El mercado por los Seahawks resultó más frío de lo que esperaba la NFL. Según reportó ESPN, la venta de la franquicia campeona del Super Bowl generó menos interés del previsto entre compradores calificados. El fideicomiso del fallecido Paul G. Allen, administrado por su hermana Jody Allen como albacea, puso oficialmente al equipo en venta a mediados de febrero, siguiendo la instrucción de Allen de vender el club (y también los Trail Blazers de la NBA) y donar lo recaudado a causas benéficas.

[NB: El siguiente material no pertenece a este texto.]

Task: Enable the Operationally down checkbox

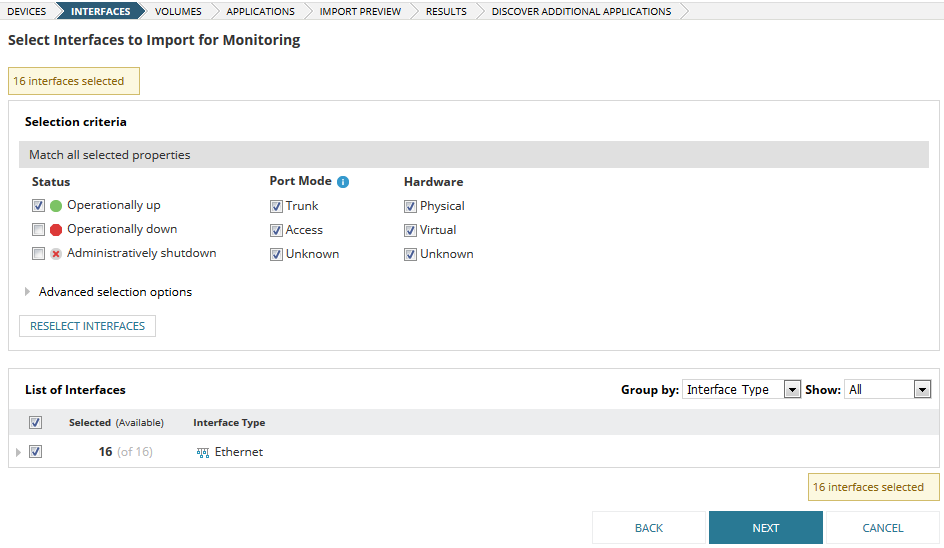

Entre los postores sonaron Aditya Mittal y Wyc Grousbeck, ligados a los Celtics, y Vinod Khosla, socio limitado de los 49ers. Bloomberg descartó que Mark Zuckerberg o Tim Cook fueran a ofertar pese a los rumores. "Es un mercado suave", dijo un dueño de equipo consultado por ESPN; otro ejecutivo lo comparó con las ventas de los Broncos (USD 4,650 millones en 2022) y los Commanders (USD 6,050 millones en 2023): "no hay tanta acción como hubo con Denver y Washington". La causa central: pocos compradores tienen la liquidez para cubrir el 30% en efectivo que exige la NFL sobre una operación de unos USD 9,000 millones, más la posible necesidad de un nuevo estadio. Las cifras iniciales hablaban de hasta USD 11,000 millones; hoy la expectativa bajó a apenas por arriba de los USD 9,000 millones, cifra que igual superaría el récord de los Commanders.
Opinión de Playbook: El caso confirma que ni el prestigio de un campeón vigente ni el hype de valuaciones estratosféricas garantizan pujas ilimitadas. El techo real lo marca la liquidez disponible entre los pocos compradores capaces de cumplir las reglas de la NFL, no la euforia mediática. Es una señal de que el mercado de franquicias deportivas, aun en su punto más alto histórico, empieza a mostrar límites financieros concretos.